Some real estate agencies are now not only making widespread use of online platforms but also promoting a ‘social’ approach intended to take the customer experience way beyond the actual bricks-and-mortar transaction.
Nowadays a number of traditional professions that have a rather rigid structure and are governed by well-defined approaches are gradually being affected by the changes arising from the digital surge and the use of Big Data. Among these are legal documentation services, law firms and human resources departments in major companies. Meanwhile the real estate business is still extremely opaque and has a reputation for serious information assymetry. This makes it ripe for a switch to digital which could serve to free up new synergies among the various parties involved in the industry.
Refocusing on the client
There are a number of startups offering home-finding services using Big Data technology and complex algorithms which are updated on an ongoing basis. Some have already been working this way for several years, for instance Seattle-based online real estate broker Redfin, on which l’Atelier reported as long ago as 2006. Redfin (an anagram of the word ‘finder’) is on a mission to enhance the relationship between customer and estate agent, providing home-seekers with real estate search software that draws on vast amounts of real-time data. Redfin CEO Glenn Kelman stresses that “it’s about refocusing the entire sector on the customer.” This strategy seems to be paying off, as in 2013 Redfin’s turnover is forecast to come in not far short of $100 million. The market has changed since 2006, with more widespread use of technology tools, especially those underpinned by the social networks and Big Data analysis. However, Redfin’s approach is quite distinct from the majority of competing platforms as it combines online real estate search with offline selling and renting services. Once a client has searched online and found a house or apartment to his/her liking, Redfin can then also provide the services of one of its own real estate brokers to take the transaction through to completion.

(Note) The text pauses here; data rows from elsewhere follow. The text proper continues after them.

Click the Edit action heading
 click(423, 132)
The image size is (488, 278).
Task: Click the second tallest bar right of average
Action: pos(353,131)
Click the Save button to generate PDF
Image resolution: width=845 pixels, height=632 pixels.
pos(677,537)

Complete digitization up and down the value chain
However, there is a trend towards broadening the range of services through online platform development. In this vein, New York startup Urban Compass, which has already raised more than $25 million in a funding deal that potentially values the company at over $150 million, is an online broker that has digitized the various services offered by real estate companies. Customers can schedule meetings with real estate agents online and the site will relay them to its ‘neighborhood specialists’ using a mobile app with a wide range of functionality. Urban Compass is preparing to launch in San Francisco by the end of the year and will thus be offering an alternative to online service providers such as Craigslist – which has a reputation for occasionally posting scam or hoax ads – and thus helping to bring greater certainty to the fledgling online real estate market. The New York company is planning to go beyond a simple home-search service, with a long-term aim of offering customers a comprehensive experience and maintaining the relationship after the purchase or rental transaction has been concluded. This will involve working with magazine publisher Condé Nast and also gradually building up an affiliated network of local businesses, so as to offer real-estate clients extra services once they have moved in. Founder Ori Allon explains that his company is now “concentrating on the post-market, i.e. on how we can help ensure a smooth house-move and then assist our customers beyond the real estate transaction.” Urban Compass intends to create a digital hub bringing on board local businesses – restaurants, furniture stores, Internet operators and potential clients – with a view to revitalizing the life of the neighborhood. In contrast, otherstartups are looking to go up the value chain and create online communities upstream of new real estate construction projects. One of these is New York-based Honest Buildings, dubbed ‘the LinkedIn of real estate’, whose plan is to bring owners, property developers, architects and engineers together so as to streamline new project implementation and facilitate personnel recruitment.